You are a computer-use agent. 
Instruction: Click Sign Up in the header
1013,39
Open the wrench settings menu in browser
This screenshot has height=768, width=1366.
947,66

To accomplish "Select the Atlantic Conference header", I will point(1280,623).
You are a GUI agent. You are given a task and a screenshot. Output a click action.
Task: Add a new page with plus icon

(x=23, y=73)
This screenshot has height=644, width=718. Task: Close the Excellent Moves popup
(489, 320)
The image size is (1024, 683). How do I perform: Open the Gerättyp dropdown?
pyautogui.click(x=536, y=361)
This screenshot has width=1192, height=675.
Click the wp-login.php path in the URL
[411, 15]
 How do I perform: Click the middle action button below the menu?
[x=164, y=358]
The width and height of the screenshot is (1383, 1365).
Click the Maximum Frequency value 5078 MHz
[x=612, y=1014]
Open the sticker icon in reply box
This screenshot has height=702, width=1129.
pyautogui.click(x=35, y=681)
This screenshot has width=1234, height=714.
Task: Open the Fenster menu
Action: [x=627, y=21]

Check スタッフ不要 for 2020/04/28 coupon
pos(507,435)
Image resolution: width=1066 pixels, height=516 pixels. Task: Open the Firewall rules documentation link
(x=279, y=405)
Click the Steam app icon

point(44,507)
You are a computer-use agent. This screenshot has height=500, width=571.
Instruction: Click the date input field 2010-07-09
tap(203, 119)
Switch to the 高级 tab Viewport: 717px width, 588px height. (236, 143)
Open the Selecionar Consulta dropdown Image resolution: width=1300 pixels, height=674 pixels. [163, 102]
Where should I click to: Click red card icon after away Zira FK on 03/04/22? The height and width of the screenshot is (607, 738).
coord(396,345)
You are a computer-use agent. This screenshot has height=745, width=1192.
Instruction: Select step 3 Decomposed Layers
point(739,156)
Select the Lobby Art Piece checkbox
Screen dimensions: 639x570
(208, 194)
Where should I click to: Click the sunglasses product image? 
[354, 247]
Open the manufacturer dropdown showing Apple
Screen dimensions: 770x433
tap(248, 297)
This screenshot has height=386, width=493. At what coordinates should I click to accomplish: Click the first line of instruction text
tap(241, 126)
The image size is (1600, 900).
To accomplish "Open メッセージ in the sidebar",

■ ■ ■ ■ ■

Task brief: Within the data above, the span starting at the line containing "This screenshot has width=1192, height=675." and ending at the line containing "Open the sticker icon in reply box" is to be retyped exactly, with no other lines.

Task answer:
This screenshot has width=1192, height=675.
Click the wp-login.php path in the URL
[411, 15]
 How do I perform: Click the middle action button below the menu?
[x=164, y=358]
The width and height of the screenshot is (1383, 1365).
Click the Maximum Frequency value 5078 MHz
[x=612, y=1014]
Open the sticker icon in reply box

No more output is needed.